Exercise text:
The bigger picture at HIMSS
- 28 February 2008
They do things bigger in America, but even allowing for the size of the US health system, this year’s big health IT trade show in Orlando was staged on a truly epic scale.
Organised by the Health Information Management and Information Systems Society (HIMSS) the eponymous HIMSS 2008 has had approximately 27,000 visitors to the Orange County Convention Centre.
In the giant exhibition halls over 900 vendors displayed their wares with stands ranging from small booths to multi-story structures larger than an average house. Many firms spend big at HIMSS; GE staff were provided with maps so as not to get lost in their own stand.
Ironically, the HIMSS’ rules mean that first timers are restricted to a modest sized space, so Google – here for the first time though probably the most talked about firm at the show – had a tiny stand.
To be noticed among the crowd most firms went for high tech and gleaming, while other stands, including that of EPIC Systems (which includes chrome gargoyles), were highly idiosyncratic. Everywhere vendors were keen to demonstrate their products.

Instructions:
- 1) Answer these questions from the HIMSS article:
(a) Roughly how many visitors did HIMSS 2008 have?
(b) What were GE staff given, and why?
(c) Why did Google have only a tiny stand?
- 2) Proceed with the HIMSS article, starting after its final sentence.
The records are material apart from the HIMSS article.

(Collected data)
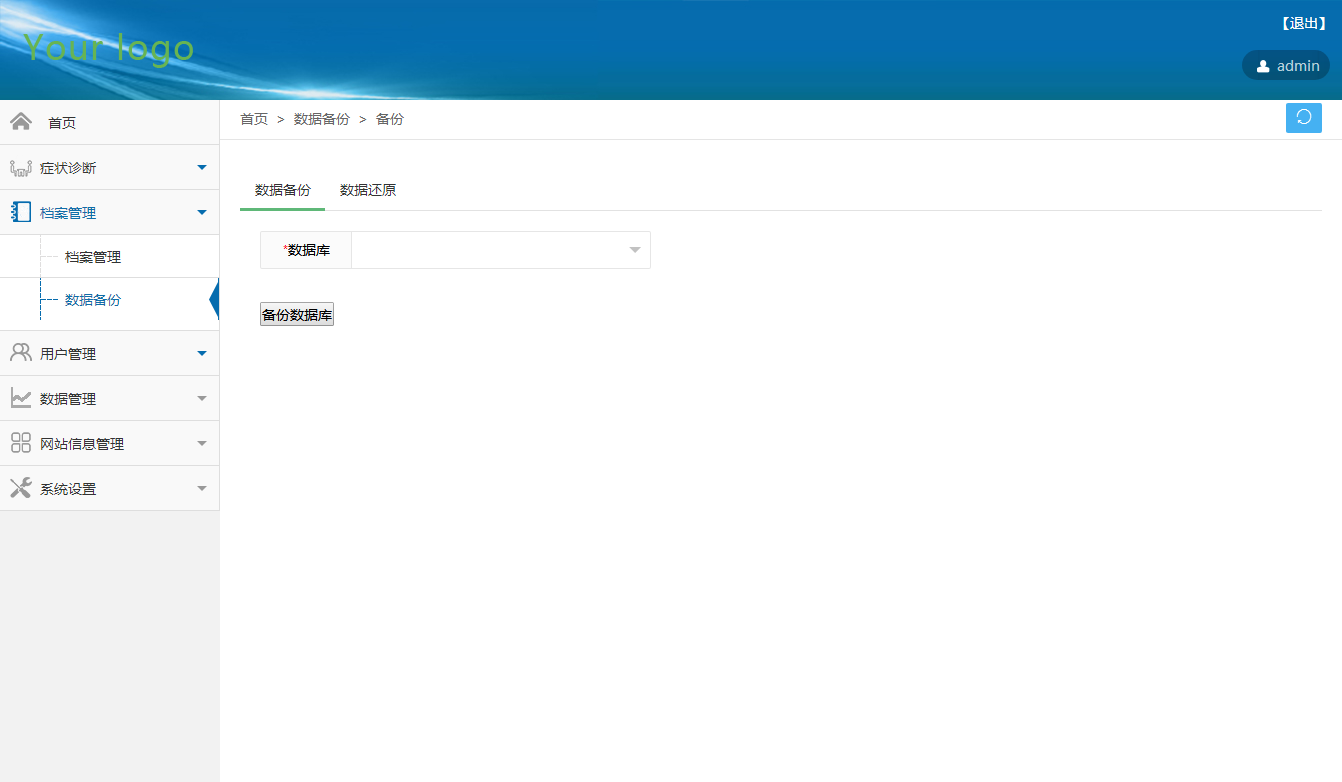Image resolution: width=1342 pixels, height=782 pixels.
Task: Expand the 系统设置 menu arrow
Action: pos(202,488)
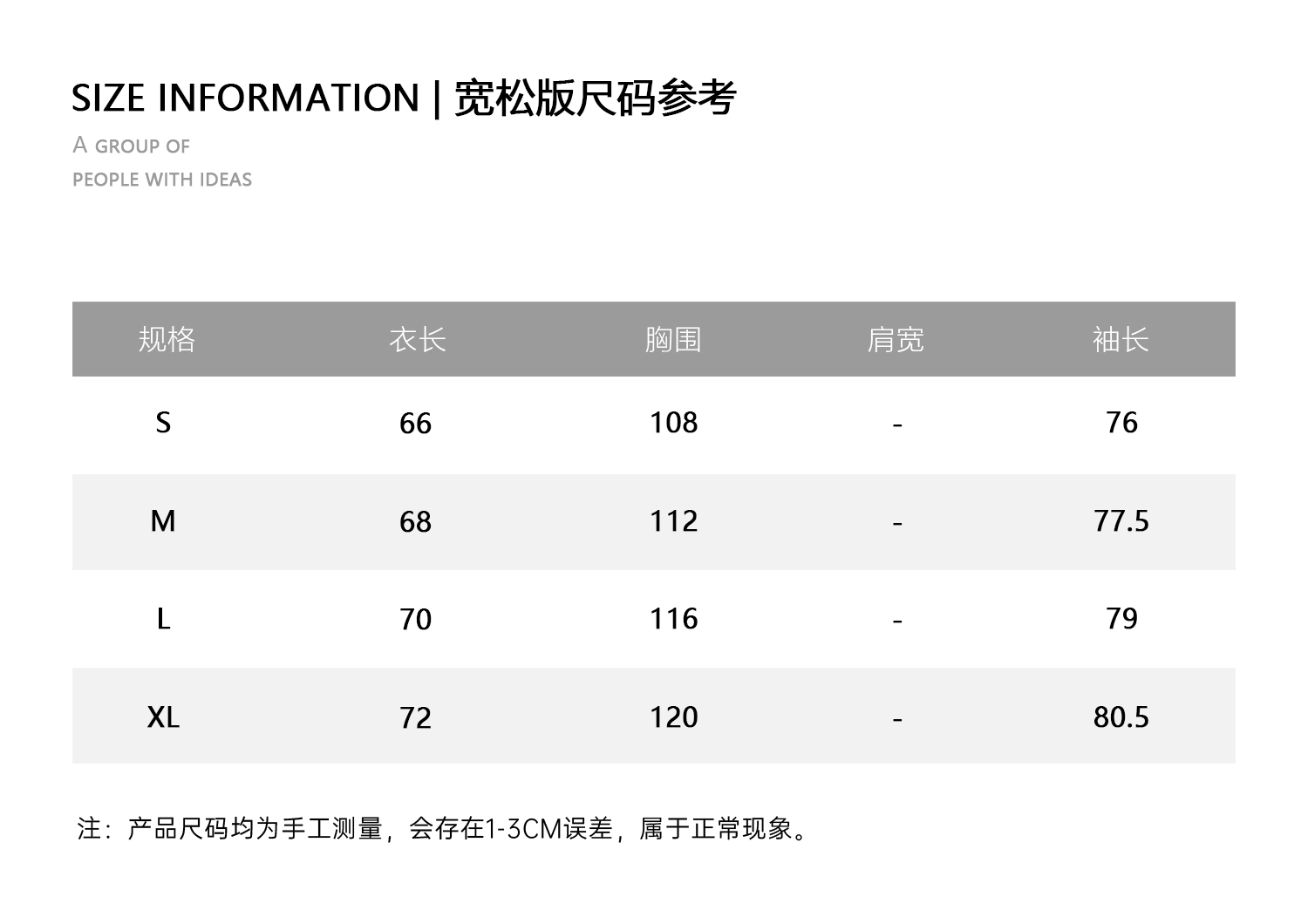Click the XL size row label
The width and height of the screenshot is (1308, 924).
pos(163,717)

Answers given:
- 1)
(a) Approximately 27,000.
(b) Maps, so they would not get lost in their own stand.
(c) HIMSS rules restrict first timers to a modest sized space, and it was Google's first time at the show.

- 2)
One vice president of a vendor exhibiting told EHI they spent at the show because it consistently delivers a very significant pipeline that they can be confident will translate into sales. In the diverse US healthcare market a lot of customers are buying a lot of different systems.
Exhibitors are this year offered a bewildering range of products and services all with catchy acronyms, including: electronic patient records (EPR), enterprise master patient index (EMPI), e-prescribing (eRX), radio frequency identification devices (RFID) and business intelligence (BI). As well as wide range of hardware on offer products on show included portals, connectivity, data warehouses, security and biometrics.
Almost every technology category or type appears to have multiple vendors, with some having dozens. For instance, the HIMSS specialist group for EMR vendors has over 35 members.
According to the HIMSS CIO leadership survey there was no one single hot topic this year, with CIOs saying their priorities were pretty evenly spread over implementing Electronic Medical Records (EMRs), and systems to support quality of care and reduce medical errors.
HIMSS president Stephen Lieber told E-Health Insider that the lack of a clear hot button issue in the survey was a sign of the industry reaching a phase of growing maturity. “Some of the top three topics have been in the list for several years now. There comes a point where it’s just everyday business. These areas – like EMR – have now just moved into regular practice.”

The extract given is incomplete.